Троянская программа. Имеет встроенную функцию удаленного управления компьютером.
Инсталляция
После запуска бекдор копирует себя в системный каталог Windows с именем winsN2S.exe:
%System%\winsN2S.exe
Затем регистрирует этот файл в ключах автозапуска системного реестра:
[HKLM\Software\Microsoft\Windows\CurrentVersion\Run] [HKCU\Software\Microsoft\OLE] [HKCU\System\CurrentControlSet\Control\Lsa] [HKCU\Software\Microsoft\Windows\CurrentVersion\Run] [HKCU\Software\Microsoft\Windows\CurrentVersion\RunServices] [HKLM\Software\Microsoft\OLE] [HKLM\System\CurrentControlSet\Control\Lsa] [HKLM\Software\Microsoft\Windows\CurrentVersion\RunServices] "Windows NetStart Service2"="winsN2S.exe"

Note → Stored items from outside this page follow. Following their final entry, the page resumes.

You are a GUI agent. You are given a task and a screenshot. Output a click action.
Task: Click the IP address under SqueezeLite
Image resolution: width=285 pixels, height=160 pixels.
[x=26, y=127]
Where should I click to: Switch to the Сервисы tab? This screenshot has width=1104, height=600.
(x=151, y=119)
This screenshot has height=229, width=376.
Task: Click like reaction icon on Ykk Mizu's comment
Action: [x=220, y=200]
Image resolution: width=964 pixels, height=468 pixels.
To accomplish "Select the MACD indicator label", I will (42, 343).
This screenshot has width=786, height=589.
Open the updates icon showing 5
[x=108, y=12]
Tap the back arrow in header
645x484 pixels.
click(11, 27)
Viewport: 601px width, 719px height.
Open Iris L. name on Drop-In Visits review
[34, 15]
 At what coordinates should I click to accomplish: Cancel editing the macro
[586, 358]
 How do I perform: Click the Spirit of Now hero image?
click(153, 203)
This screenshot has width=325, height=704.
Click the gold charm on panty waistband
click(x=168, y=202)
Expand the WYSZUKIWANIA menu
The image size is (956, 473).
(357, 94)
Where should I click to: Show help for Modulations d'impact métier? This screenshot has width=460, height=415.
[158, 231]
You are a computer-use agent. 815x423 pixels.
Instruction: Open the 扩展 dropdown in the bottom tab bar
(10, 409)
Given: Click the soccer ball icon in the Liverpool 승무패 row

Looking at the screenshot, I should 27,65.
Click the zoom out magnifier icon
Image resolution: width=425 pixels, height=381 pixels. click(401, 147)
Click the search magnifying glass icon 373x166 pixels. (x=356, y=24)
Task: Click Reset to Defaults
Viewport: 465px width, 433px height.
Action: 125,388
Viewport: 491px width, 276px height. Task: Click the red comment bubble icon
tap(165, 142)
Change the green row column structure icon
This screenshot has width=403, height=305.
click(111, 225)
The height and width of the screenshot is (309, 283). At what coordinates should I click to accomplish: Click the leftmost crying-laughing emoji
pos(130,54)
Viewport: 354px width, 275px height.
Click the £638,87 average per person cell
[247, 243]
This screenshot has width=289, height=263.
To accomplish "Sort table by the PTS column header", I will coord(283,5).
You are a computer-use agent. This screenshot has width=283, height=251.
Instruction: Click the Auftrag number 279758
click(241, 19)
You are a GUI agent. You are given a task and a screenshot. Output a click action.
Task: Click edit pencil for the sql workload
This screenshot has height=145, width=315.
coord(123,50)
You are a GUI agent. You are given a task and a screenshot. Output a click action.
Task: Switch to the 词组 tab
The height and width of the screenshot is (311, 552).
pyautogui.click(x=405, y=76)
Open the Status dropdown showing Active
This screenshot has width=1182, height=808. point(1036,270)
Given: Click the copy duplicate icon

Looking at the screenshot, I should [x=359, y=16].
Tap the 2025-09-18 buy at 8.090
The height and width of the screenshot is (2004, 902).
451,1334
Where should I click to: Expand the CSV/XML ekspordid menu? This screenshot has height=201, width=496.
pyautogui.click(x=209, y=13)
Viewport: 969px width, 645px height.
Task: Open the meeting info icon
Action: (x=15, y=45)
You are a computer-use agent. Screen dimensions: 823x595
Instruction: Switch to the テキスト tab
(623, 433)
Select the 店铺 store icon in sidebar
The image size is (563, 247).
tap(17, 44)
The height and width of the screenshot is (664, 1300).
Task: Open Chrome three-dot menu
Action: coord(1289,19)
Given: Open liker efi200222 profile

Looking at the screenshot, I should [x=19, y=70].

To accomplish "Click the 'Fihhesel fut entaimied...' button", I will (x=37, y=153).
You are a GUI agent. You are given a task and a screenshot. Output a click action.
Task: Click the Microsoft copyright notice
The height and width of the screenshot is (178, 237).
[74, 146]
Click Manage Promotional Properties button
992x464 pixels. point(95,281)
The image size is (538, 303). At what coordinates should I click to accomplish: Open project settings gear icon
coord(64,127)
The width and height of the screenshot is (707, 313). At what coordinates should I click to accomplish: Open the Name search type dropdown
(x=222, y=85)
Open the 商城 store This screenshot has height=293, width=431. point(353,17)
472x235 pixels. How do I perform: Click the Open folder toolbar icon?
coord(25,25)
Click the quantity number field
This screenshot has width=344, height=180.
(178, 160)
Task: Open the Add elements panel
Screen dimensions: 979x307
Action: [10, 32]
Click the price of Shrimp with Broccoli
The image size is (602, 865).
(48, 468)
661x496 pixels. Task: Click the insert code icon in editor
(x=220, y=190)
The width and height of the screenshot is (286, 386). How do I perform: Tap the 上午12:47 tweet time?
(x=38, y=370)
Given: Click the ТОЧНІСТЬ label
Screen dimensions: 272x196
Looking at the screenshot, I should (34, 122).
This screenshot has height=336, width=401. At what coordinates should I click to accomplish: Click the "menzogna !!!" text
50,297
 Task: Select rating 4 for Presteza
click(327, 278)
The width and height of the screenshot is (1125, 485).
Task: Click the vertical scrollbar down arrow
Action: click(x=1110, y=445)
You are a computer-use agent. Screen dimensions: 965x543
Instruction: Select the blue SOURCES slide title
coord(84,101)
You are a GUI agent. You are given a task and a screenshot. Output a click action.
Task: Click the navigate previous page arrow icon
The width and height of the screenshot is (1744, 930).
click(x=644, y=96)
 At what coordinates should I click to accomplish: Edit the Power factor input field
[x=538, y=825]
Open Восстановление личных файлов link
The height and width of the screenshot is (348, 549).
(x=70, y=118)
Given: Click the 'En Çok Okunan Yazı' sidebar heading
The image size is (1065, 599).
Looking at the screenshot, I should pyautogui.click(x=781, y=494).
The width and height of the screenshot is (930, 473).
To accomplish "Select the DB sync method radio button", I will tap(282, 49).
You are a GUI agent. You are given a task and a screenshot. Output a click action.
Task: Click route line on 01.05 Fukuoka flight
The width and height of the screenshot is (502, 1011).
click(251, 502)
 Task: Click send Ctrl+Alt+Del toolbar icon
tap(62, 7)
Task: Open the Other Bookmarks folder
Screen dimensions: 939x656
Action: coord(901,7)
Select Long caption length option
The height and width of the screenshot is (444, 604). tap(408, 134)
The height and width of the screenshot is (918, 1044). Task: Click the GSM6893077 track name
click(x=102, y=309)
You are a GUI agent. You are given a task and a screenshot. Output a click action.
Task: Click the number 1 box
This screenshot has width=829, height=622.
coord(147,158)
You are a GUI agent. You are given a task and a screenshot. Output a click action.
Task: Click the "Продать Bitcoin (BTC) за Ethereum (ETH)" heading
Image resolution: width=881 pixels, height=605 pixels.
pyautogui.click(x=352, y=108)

При каждой следующей загрузке Windows автоматически запустит файл-троянец.
Действия
Бэкдор позволяет по команде «хозяина» загружать на зараженную машину любые файлы, запускать их, просматривать список процессов, выполняющихся на удаленной машине, завершать различные процессы, проводить DoS-атаки, запускать на зараженной машине прокси серверы, отсылать злоумышелннику подробную информацию о системе, в том числе настройки почтовых протоколов, вводимые с клавиатуры пароли, скриншоты экрана и другую информацию.